For now, however, Washington's Syrian policy is inherently wedded to weakening Damascus's hold on the country, which is why through its German and other surrogates, the US is pressing forward the idea of a no-fly zone in parts of Syria, ostensibly for primarily humanitarian grounds, although it is most likely intended as a rebel sanctuary that can then be used to make military gains on the government strongholds. Of course, this would raise the risks of US-Syrian and even US-Russian confrontation, but this does not appear to be deterring the US policy-makers mapping out the next course of action on Syria. The Russian and Iranian support for Damascus may render the "regime change" scenario rather problematic, but this does not preclude "Syria change" policies that eye its territorial sovereignty and integrity. This is, after all, a war of opportunity for the US to expand its encroachments inside Syria and to raise the sunk costs for both Iran and Russia. Clearly, humanitarian concerns rank at the bottom of US's Syrian priorities and those concerns often hide ulterior motives touching on the military equation and balance of forces in Syria. In essence, this means that just like the past four years or so, the US will continue to do precious little to put out the fire and, indeed, quite a lot in adding fuel to the incendiary fire of the Syrian conflict by aiding the armed opposition, some of whom are bona fide extremist and terrorist groups. In fact, the Russian criticism that the US fails to screen the extremists from the moderate opposition seems rather apt but to a limit: the US is fully aware of the rebel groups' orientations and their less desirable record, yet keeps supporting them with the clear intention of denying Moscow a winning hand and, in effect, contribute to a Russian quagmire in Syria. Needless to say, there are a lot of vested interests, such as Turkey's, in Syria that the US must take into consideration, which is why the no-fly zone might be a ploy to create a regional 'coalition of the willing' to bring it about, sure to antagonize Damascus.
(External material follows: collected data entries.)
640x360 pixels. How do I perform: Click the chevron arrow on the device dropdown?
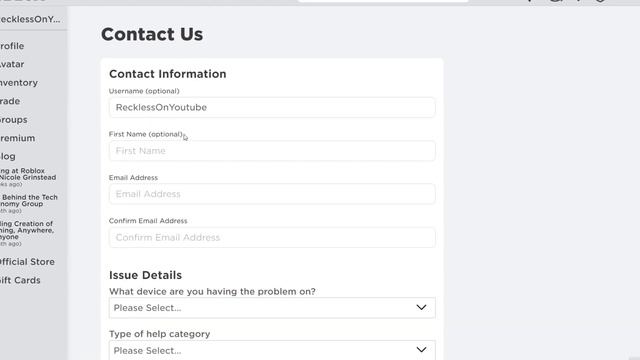pos(421,307)
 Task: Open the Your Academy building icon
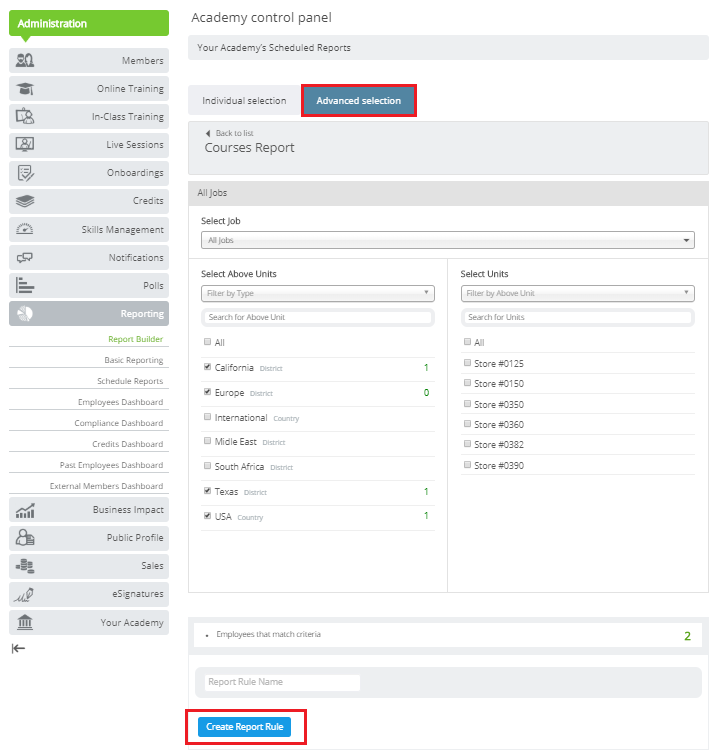point(26,622)
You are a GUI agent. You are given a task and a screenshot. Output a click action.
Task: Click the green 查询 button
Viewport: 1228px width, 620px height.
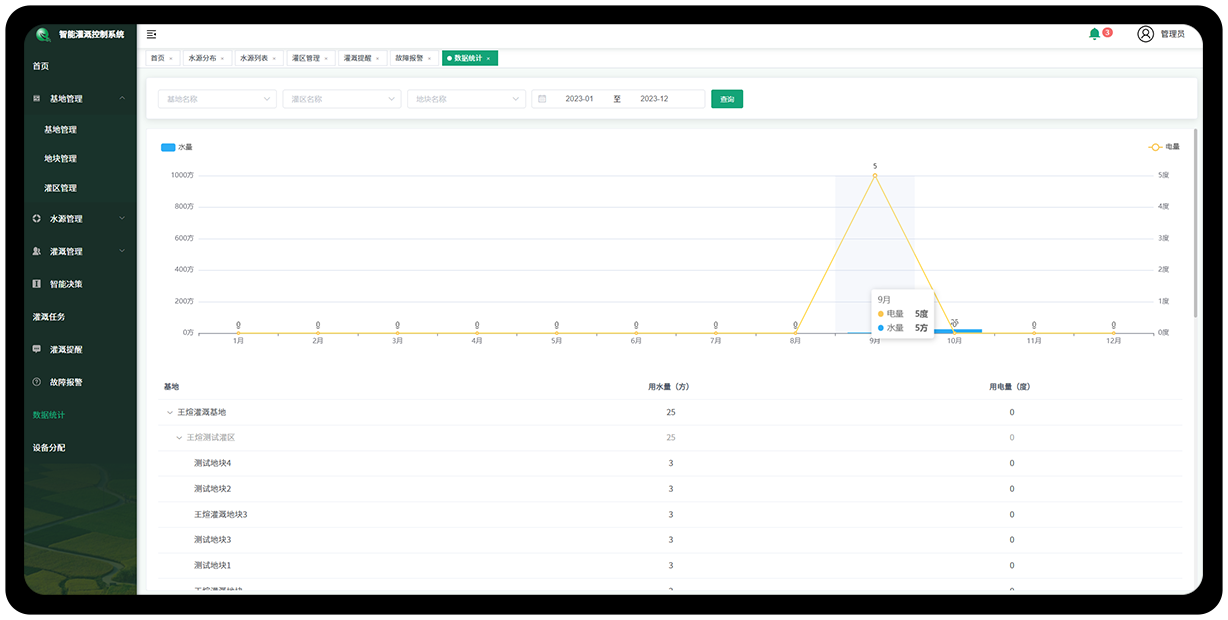727,99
The prospect for a real peace in Syria looks at the moment rather dim and nothing has materialized from the US side that would indicate a more coherent and peace-promoting US policy on the horizon. It is therefore incumbent on the Syrian government and its international supporters to correctly assess the intentions of the US which has for several years followed the prescriptions of a dualist or bifurcated approach that is ultimately based on a built-in contradiction, i.e., it is desirous of war more than peace.